Grupo de Hortolândia estreia videoclipe produzido com inteligência artificial, reafirma sua essência no hip hop nacional, alfineta a direita e provoca debate nas redes sociais
O Face da Morte (FDM), um dos maiores nomes do rap nacional e orgulho de Hortolândia, lançou oficialmente, na noite de 26 de junho, o videoclipe “Fábrica de Rimas”, marcando uma nova fase na trajetória de um grupo que há três décadas constrói uma história de resistência, crítica social e independência artística.
A novidade chega logo após o sucesso do projeto audiovisual “FDM 30 Anos”, que revisitou clássicos da carreira com novos arranjos. Desta vez, o grupo aposta em uma música inédita que reafirma sua identidade e propõe uma reflexão sobre os rumos do rap contemporâneo, além de uma alfinetada na direita, gerando repercussão nas redes sociais.
Face da Morte completa 30 anos como referência do rap nacional
Fundado em 1995, em Hortolândia, o Face da Morte consolidou seu nome entre os principais grupos do rap brasileiro ao longo de três décadas.
Com letras marcadas por críticas sociais, posicionamento político, reflexões sobre desigualdade e defesa da cultura periférica, o grupo conquistou respeito dentro e fora do estado de São Paulo, mantendo sua independência artística desde o início da carreira.
Entre os maiores sucessos do FDM estão músicas que se tornaram clássicos do hip hop nacional, como:
- A Vingança
- Televisão
- Bomba H
- Mudar o Mundo
- Quatro Manos
- Mundo Livre
- Feito no Brasil
- Tático Cinza
Essas composições ajudaram a levar a voz do interior paulista para todo o Brasil, transformando o grupo em uma das principais referências do rap produzido fora dos grandes centros.
Projeto “FDM 30 Anos” reuniu rap e samba
As comemorações pelos 30 anos começaram com o lançamento do projeto audiovisual “FDM 30 Anos”, considerado um dos trabalhos mais importantes da história recente do grupo.
O projeto apresentou releituras de músicas marcantes ao lado do Encontro de Batuqueiros, aproximando o rap do samba em uma proposta inédita.
O audiovisual alcançou milhões de visualizações nas plataformas digitais, aproximou antigos fãs e apresentou o trabalho do grupo para uma nova geração de ouvintes.
“Fábrica de Rimas” critica o rap voltado aos algoritmos
Se o projeto comemorativo revisitou o passado, “Fábrica de Rimas” volta os olhos para o presente.

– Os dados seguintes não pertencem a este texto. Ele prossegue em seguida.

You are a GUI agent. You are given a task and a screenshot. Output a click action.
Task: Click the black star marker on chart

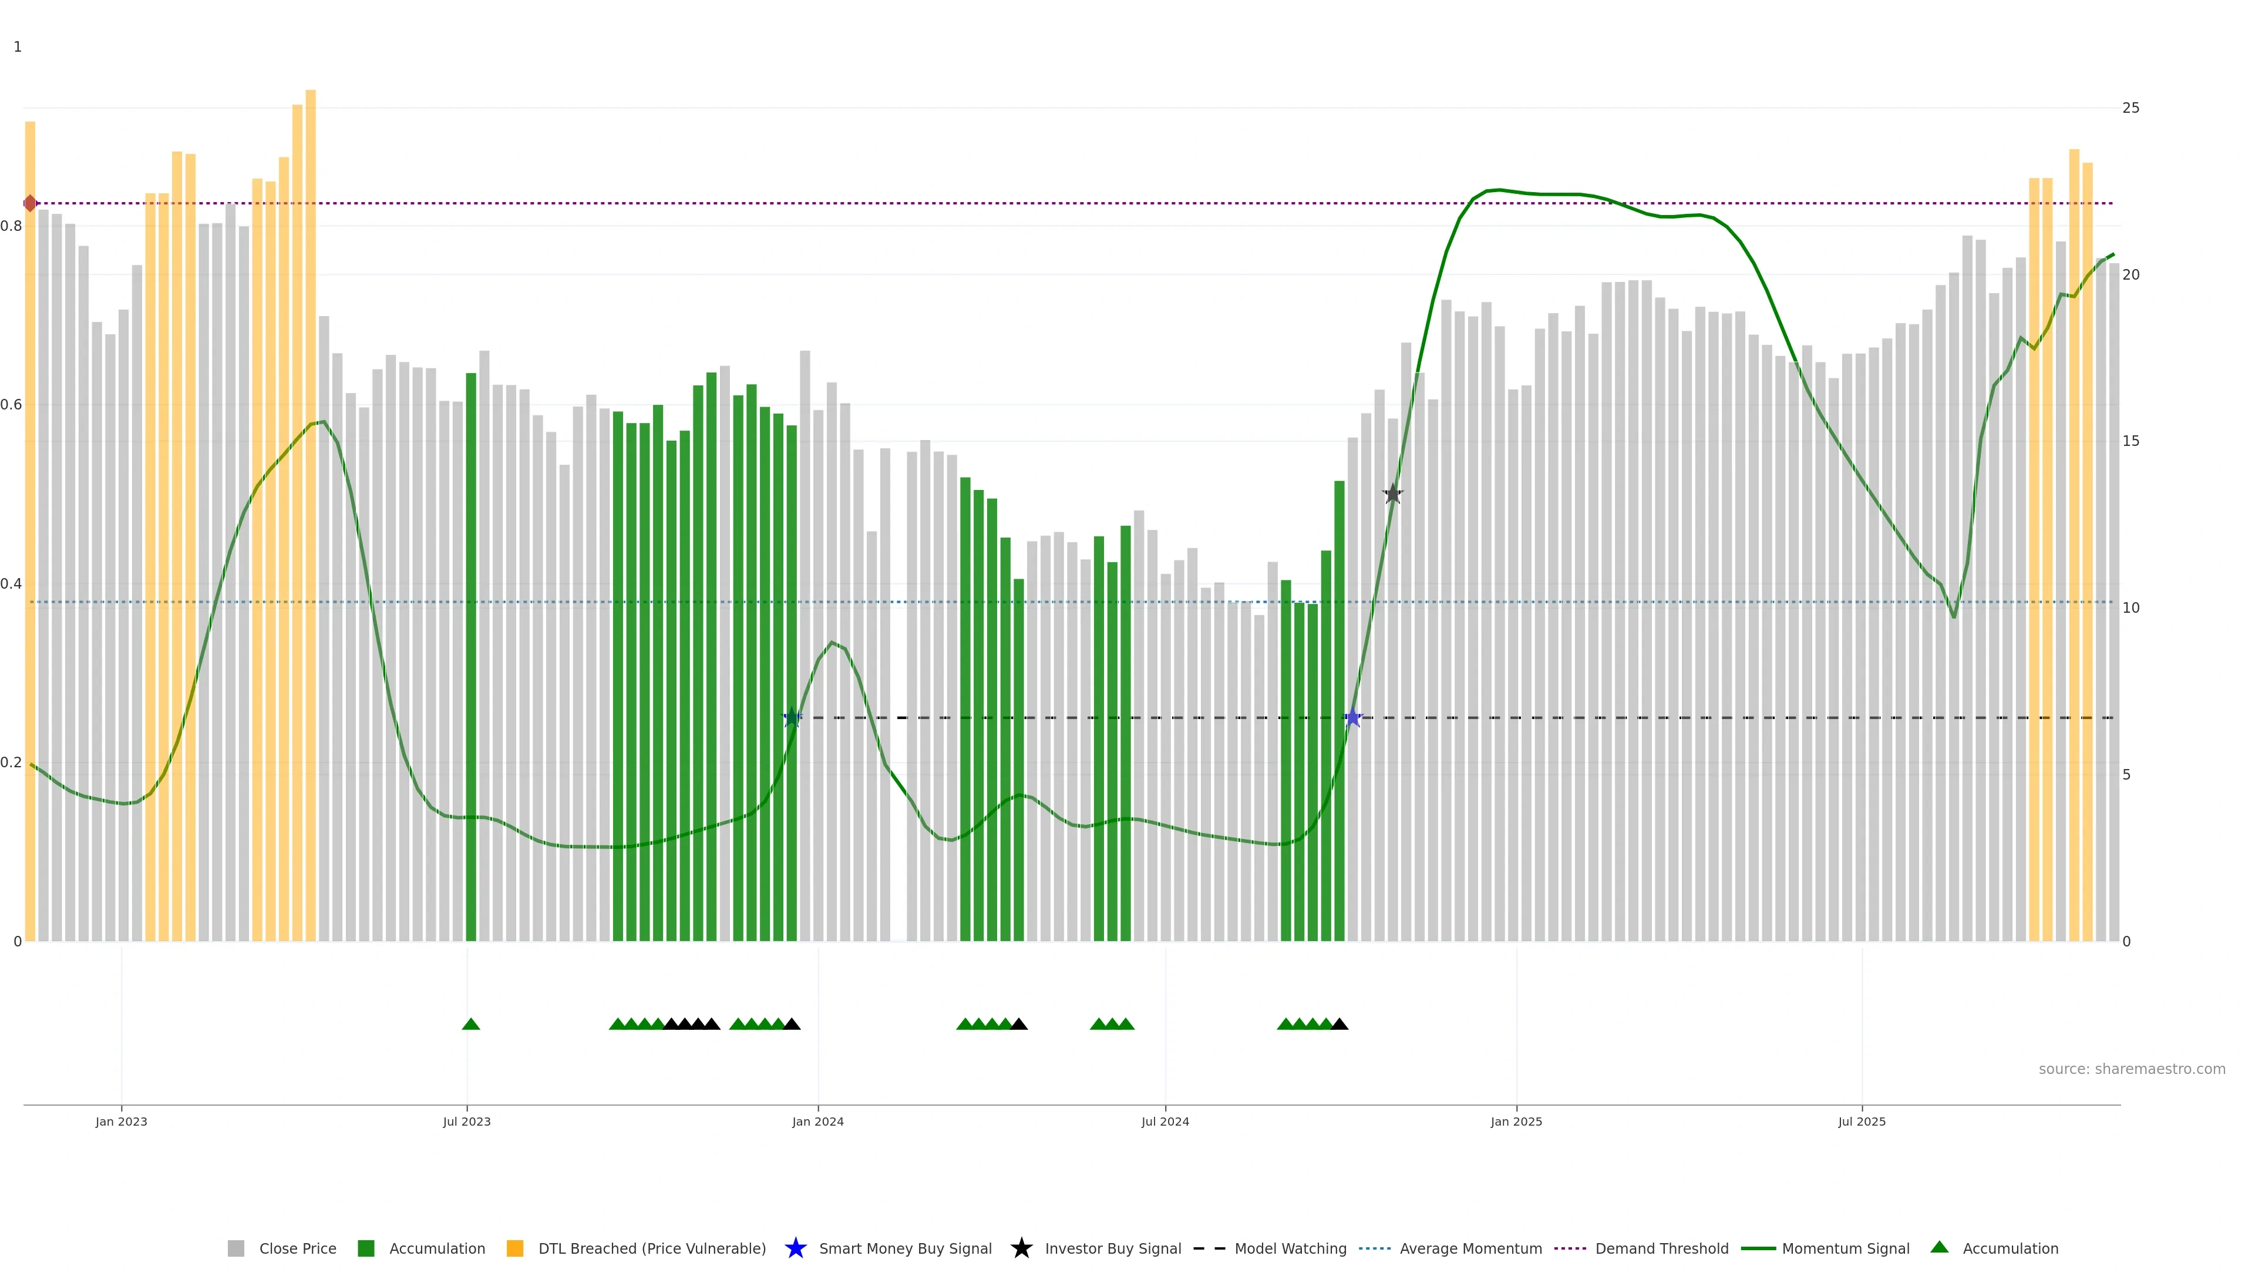pyautogui.click(x=1392, y=494)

Na nova composição, o Face da Morte faz uma crítica ao cenário atual da música, especialmente à produção artística criada exclusivamente para atender algoritmos, conquistar visualizações e viralizar nas redes sociais.
A letra defende um rap construído com identidade, conteúdo e responsabilidade artística, ao mesmo tempo em que presta homenagem aos artistas que ajudaram a construir a história do hip hop brasileiro.

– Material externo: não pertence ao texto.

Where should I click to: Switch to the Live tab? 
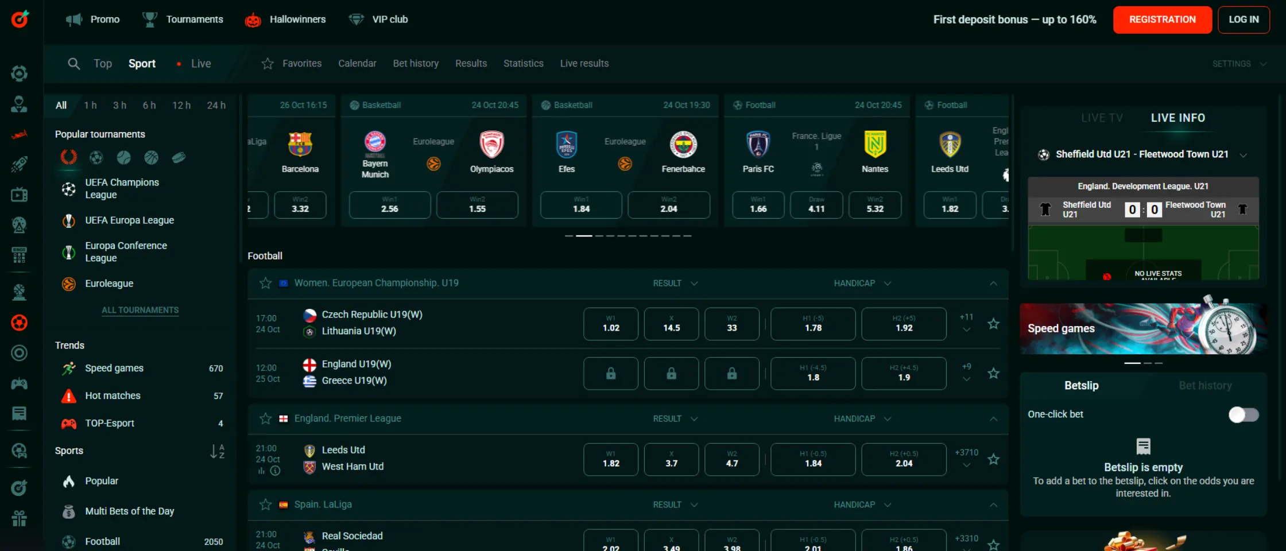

Sem abandonar uma característica presente desde os primeiros trabalhos, o grupo também reafirma seu olhar crítico sobre questões sociais e políticas, mantendo a essência que marcou sua trajetória desde a década de 1990.
Videoclipe aposta em inteligência artificial e estética futurista
Além da música, a produção audiovisual chama atenção pelo uso de inteligência artificial.

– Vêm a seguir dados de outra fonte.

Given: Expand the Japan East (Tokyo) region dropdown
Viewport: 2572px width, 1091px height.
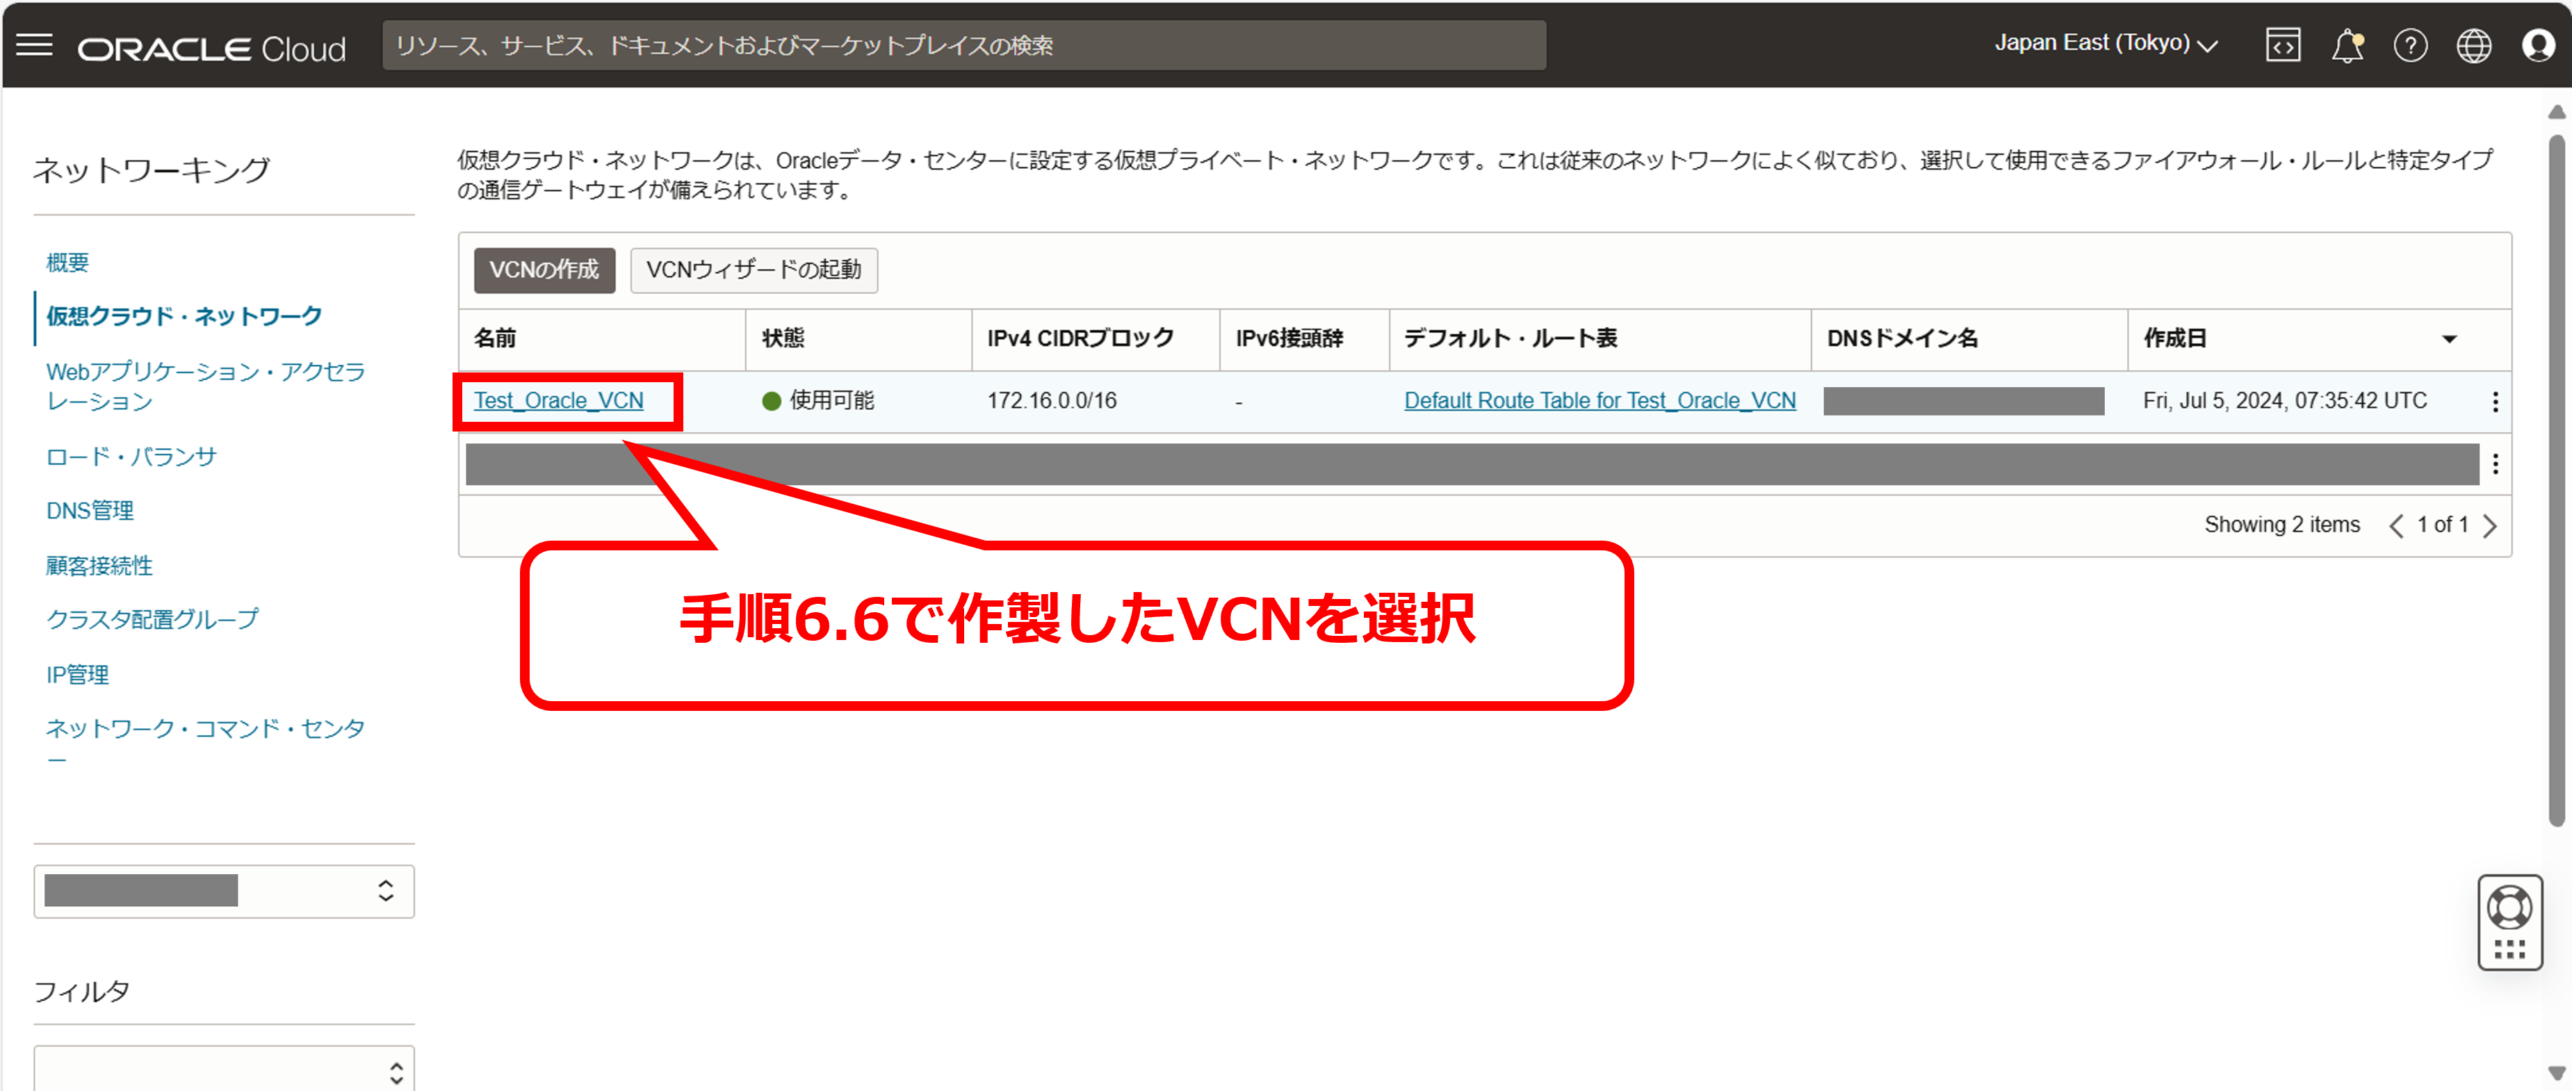Looking at the screenshot, I should tap(2106, 44).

Inspirado no universo de ficção científica e em referências visuais que remetem à estética de Matrix, o videoclipe combina cenários digitais, efeitos tecnológicos e uma narrativa futurista que dialoga com a mensagem apresentada na composição.
A escolha demonstra que, mesmo após 30 anos de carreira, o Face da Morte continua acompanhando as transformações da indústria musical e explorando novas ferramentas criativas sem abrir mão de sua identidade.
O resultado é uma produção moderna, que une tradição e inovação para apresentar uma nova fase do grupo.
Face da Morte reforça legado em Hortolândia e no rap brasileiro
Com o lançamento de “Fábrica de Rimas”, o Face da Morte demonstra que sua história continua em construção.
Mais do que celebrar três décadas de carreira, o grupo reafirma seu compromisso com a cultura hip hop, preserva sua identidade artística e mostra que ainda possui espaço para provocar debates, dialogar com novas gerações e representar Hortolândia no cenário nacional do rap.